» **Task**:
Output the listing below exactly, minus its images.

» **Provided records**:

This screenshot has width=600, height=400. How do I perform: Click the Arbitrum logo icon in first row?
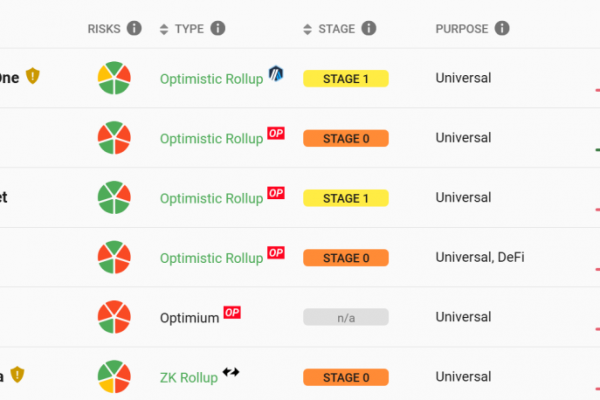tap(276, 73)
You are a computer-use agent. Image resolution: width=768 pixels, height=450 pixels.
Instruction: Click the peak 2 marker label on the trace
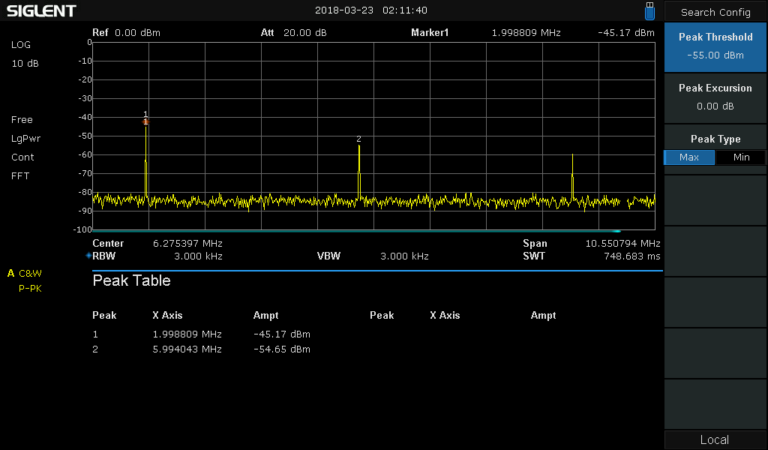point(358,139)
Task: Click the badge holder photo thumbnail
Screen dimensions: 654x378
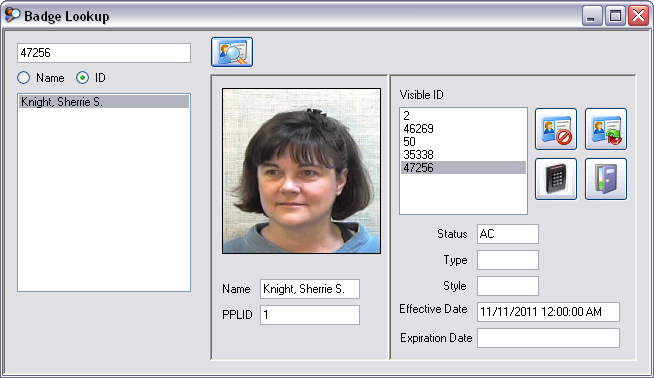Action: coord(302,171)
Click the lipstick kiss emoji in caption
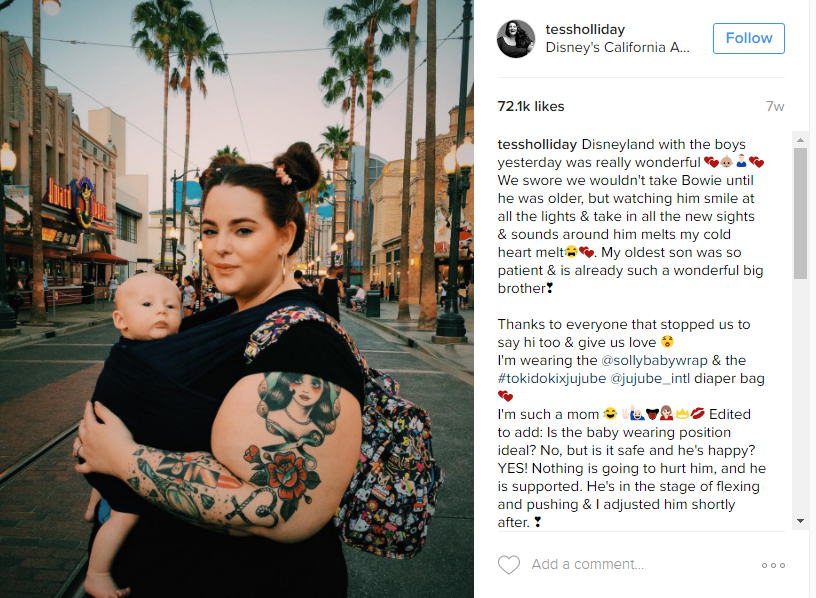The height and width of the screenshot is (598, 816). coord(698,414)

» **Task result**:
This screenshot has width=600, height=400. How do I perform: Click the Arbitrum logo icon in first row?
tap(276, 73)
You are a computer-use agent. Image resolution: width=768 pixels, height=450 pixels.
Instruction: Click the peak 2 marker label on the trace
point(358,139)
Task: Click the badge holder photo thumbnail
Screen dimensions: 654x378
Action: coord(302,171)
Click the lipstick kiss emoji in caption
The height and width of the screenshot is (598, 816). coord(698,414)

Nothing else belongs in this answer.